Your instructions
Return the lines of data unchanged, beginning at the line that contains "Toggle the Slide Sorter view button" and continuing through the end of the data. Leave the pictures out of your answer.

Data for this exercise
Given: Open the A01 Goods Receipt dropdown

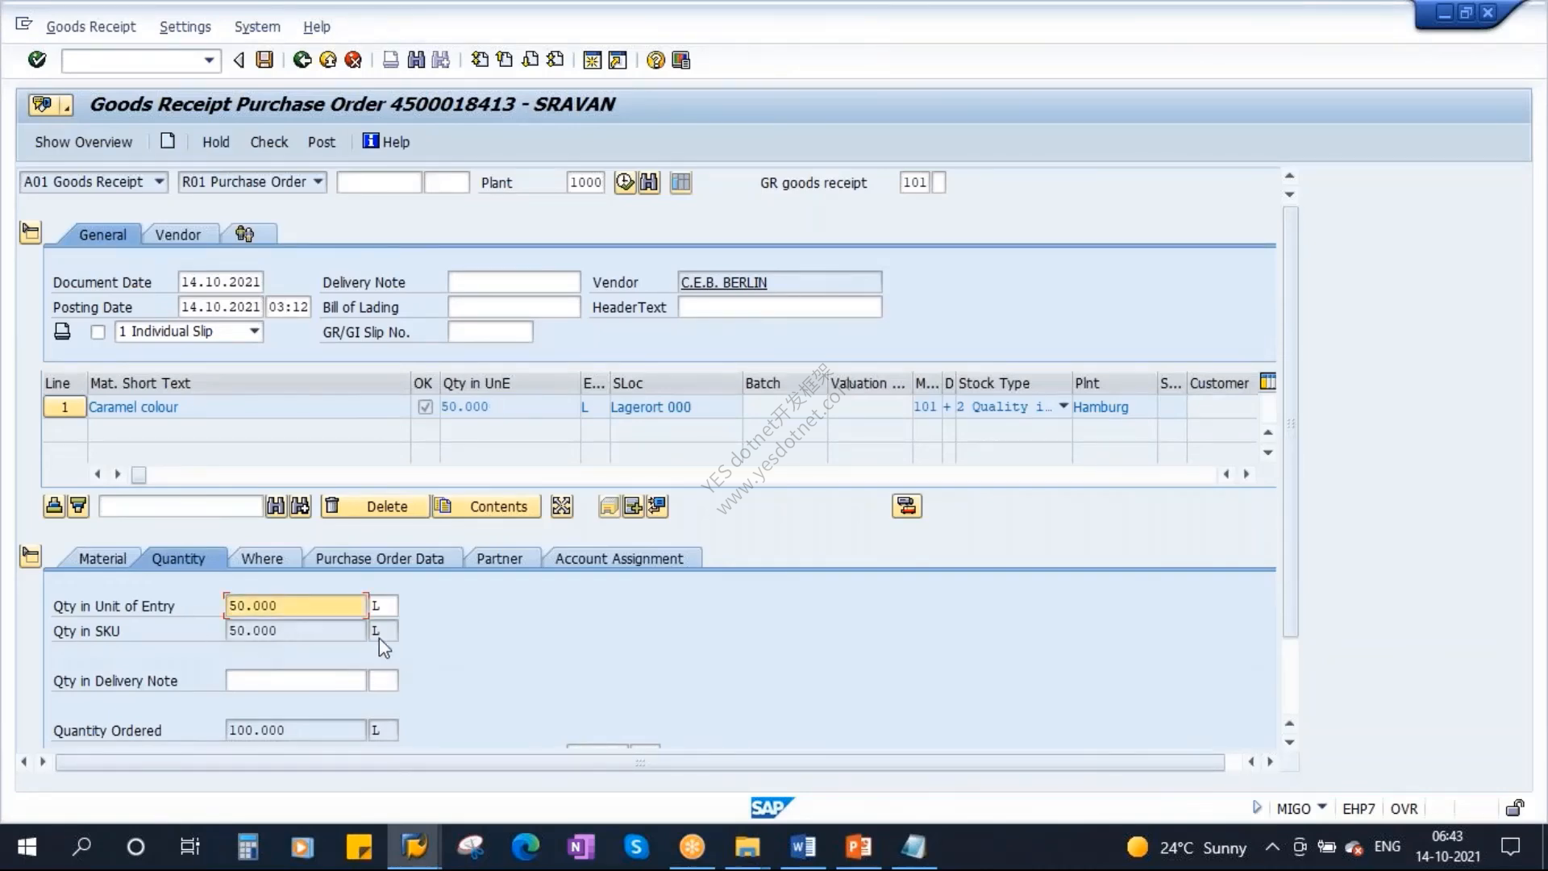Looking at the screenshot, I should point(94,182).
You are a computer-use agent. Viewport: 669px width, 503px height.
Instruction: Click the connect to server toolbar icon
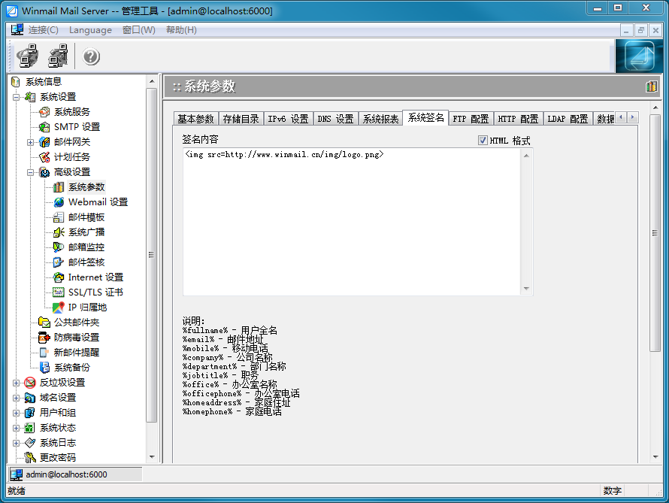coord(28,56)
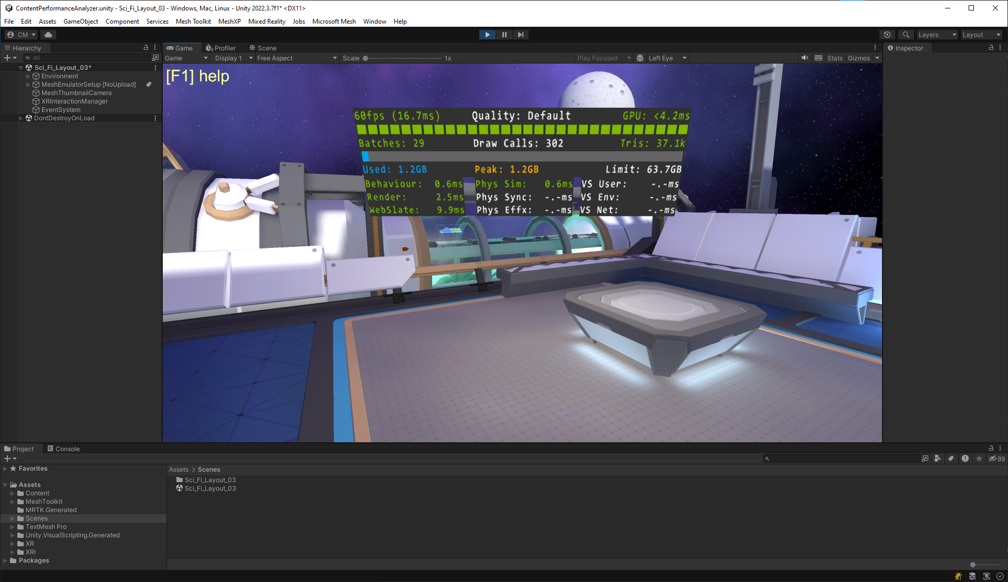The width and height of the screenshot is (1008, 582).
Task: Open the Profiler tab
Action: (x=221, y=47)
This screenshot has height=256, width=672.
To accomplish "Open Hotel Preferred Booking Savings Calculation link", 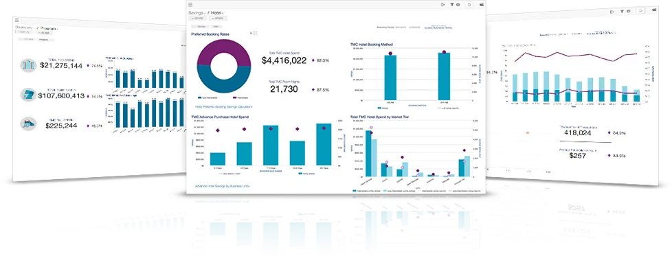I will [x=224, y=106].
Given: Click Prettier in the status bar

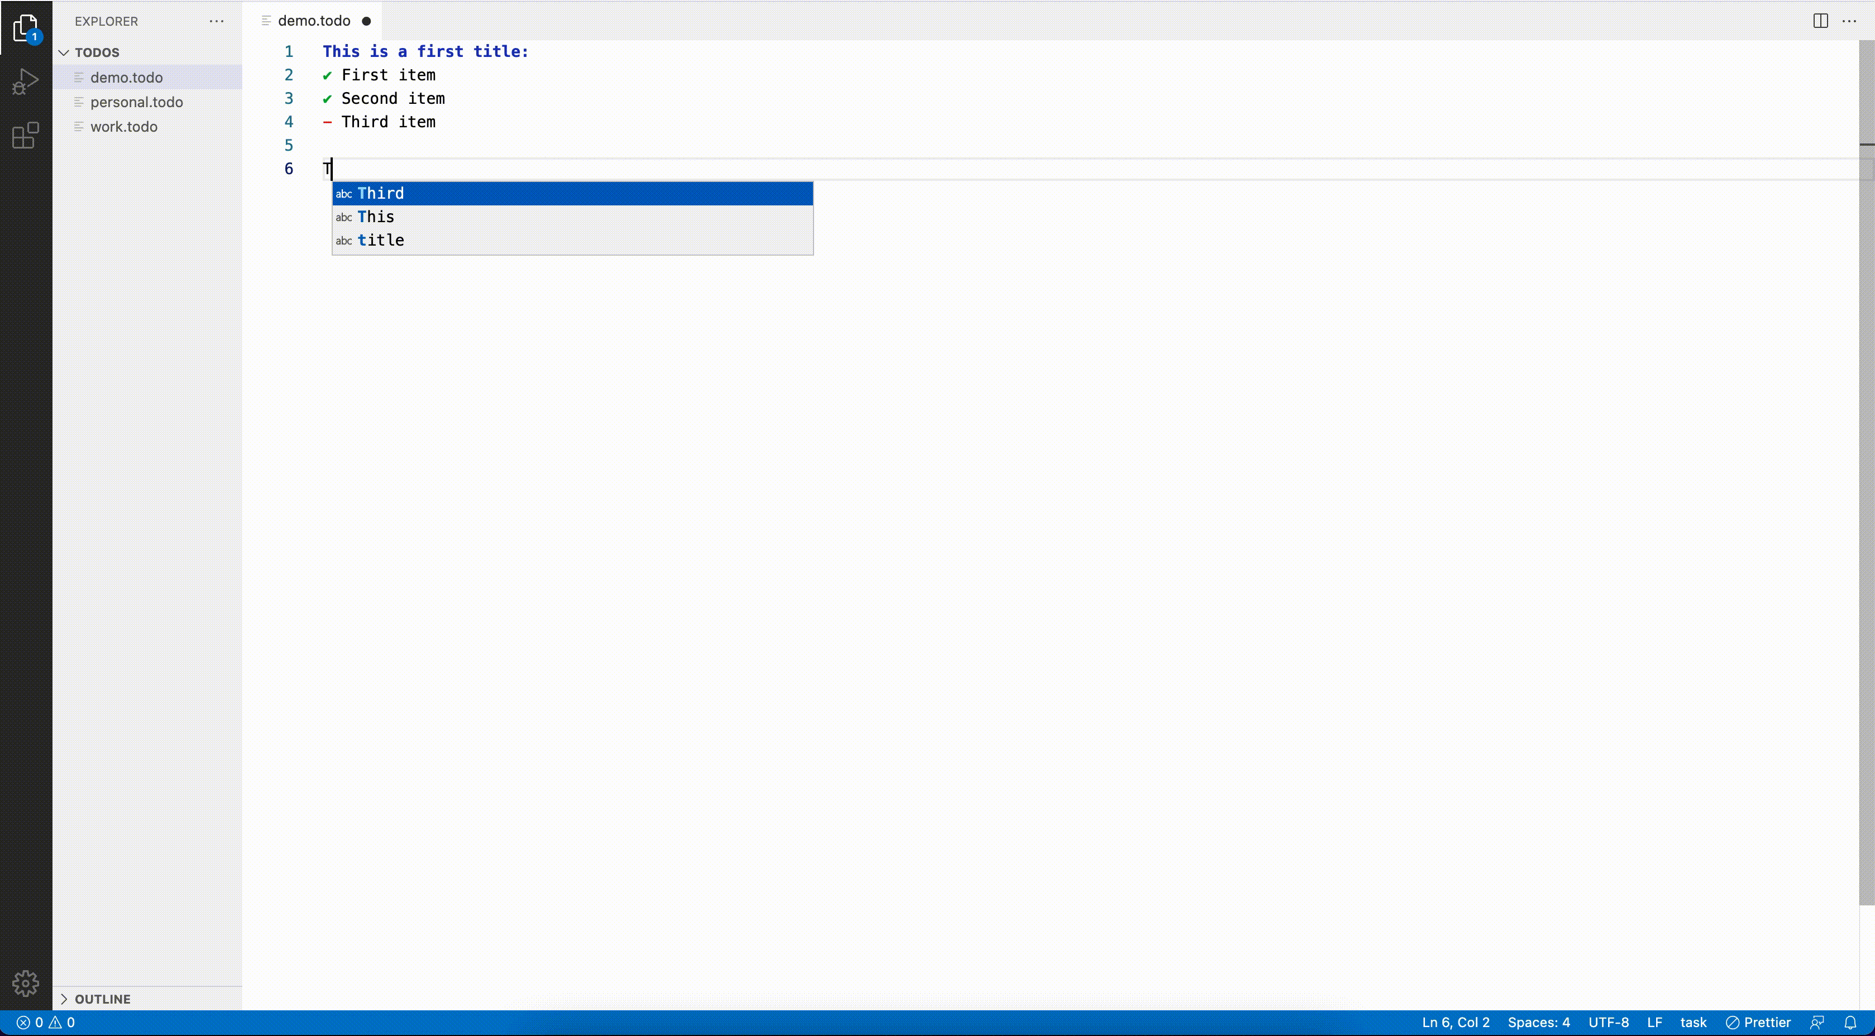Looking at the screenshot, I should point(1758,1022).
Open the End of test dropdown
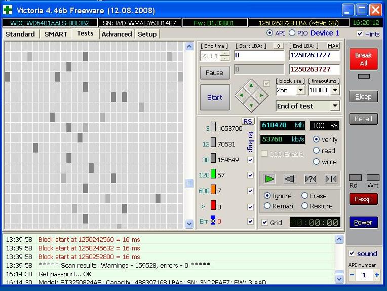The width and height of the screenshot is (387, 291). tap(334, 106)
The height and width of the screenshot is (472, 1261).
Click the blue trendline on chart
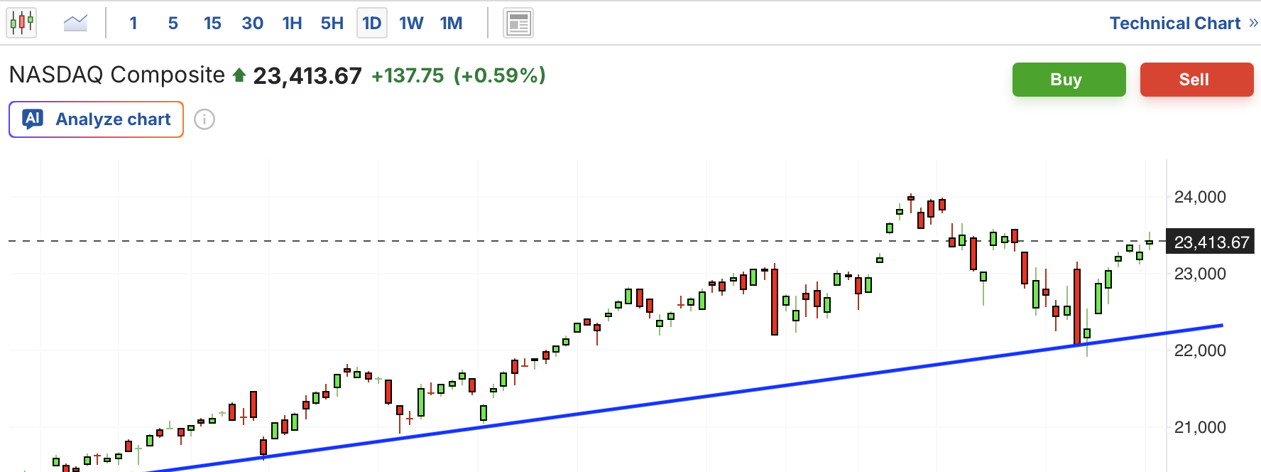coord(710,395)
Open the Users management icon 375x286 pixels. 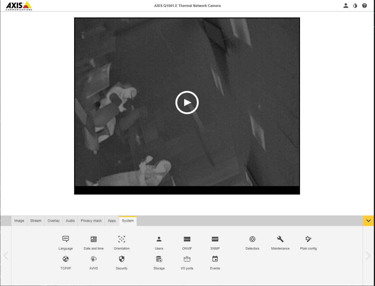click(x=159, y=239)
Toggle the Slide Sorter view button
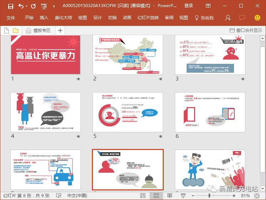The height and width of the screenshot is (200, 266). 156,195
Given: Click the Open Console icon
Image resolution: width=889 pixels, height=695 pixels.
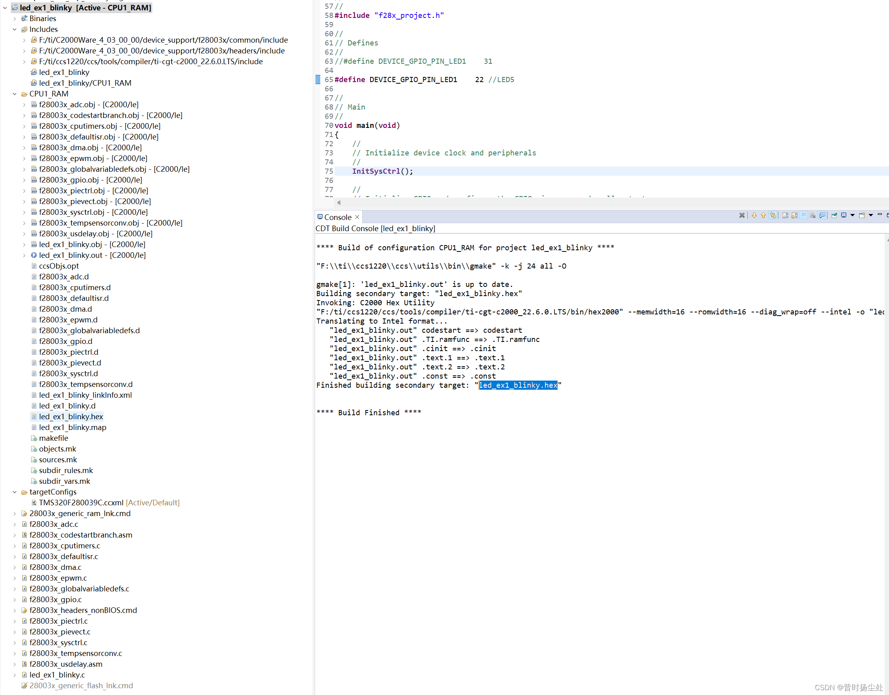Looking at the screenshot, I should point(862,216).
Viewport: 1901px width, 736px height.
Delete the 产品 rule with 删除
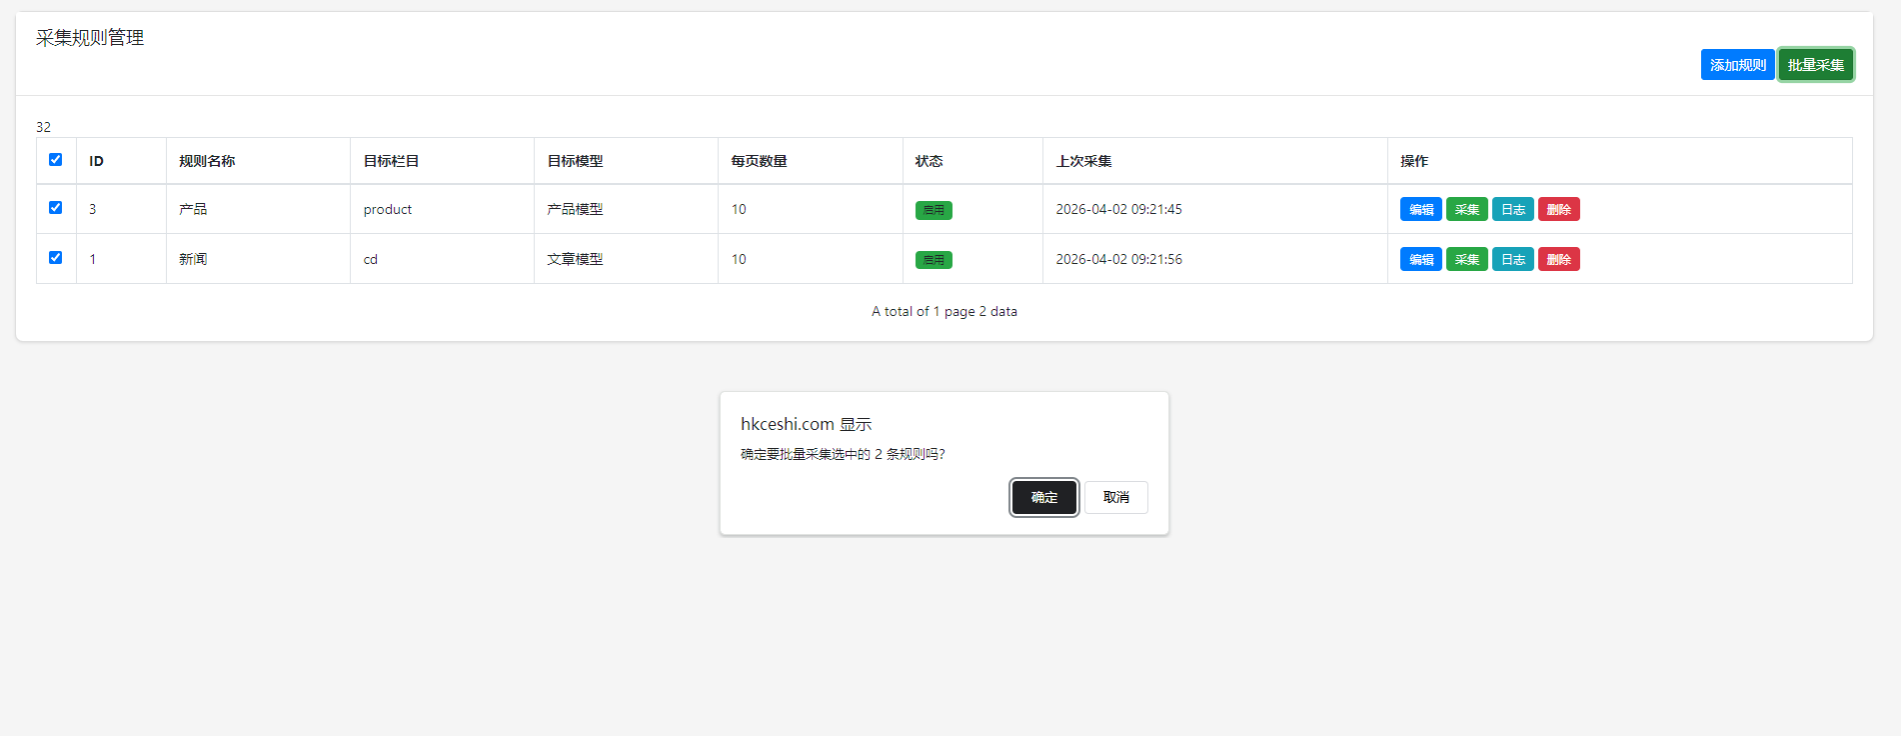point(1558,209)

Response to this task
Toggle the Slide Sorter view button
The height and width of the screenshot is (200, 266). 156,195
Given: Click the Open Console icon
Image resolution: width=889 pixels, height=695 pixels.
Looking at the screenshot, I should point(862,216).
Viewport: 1901px width, 736px height.
Delete the 产品 rule with 删除
point(1558,209)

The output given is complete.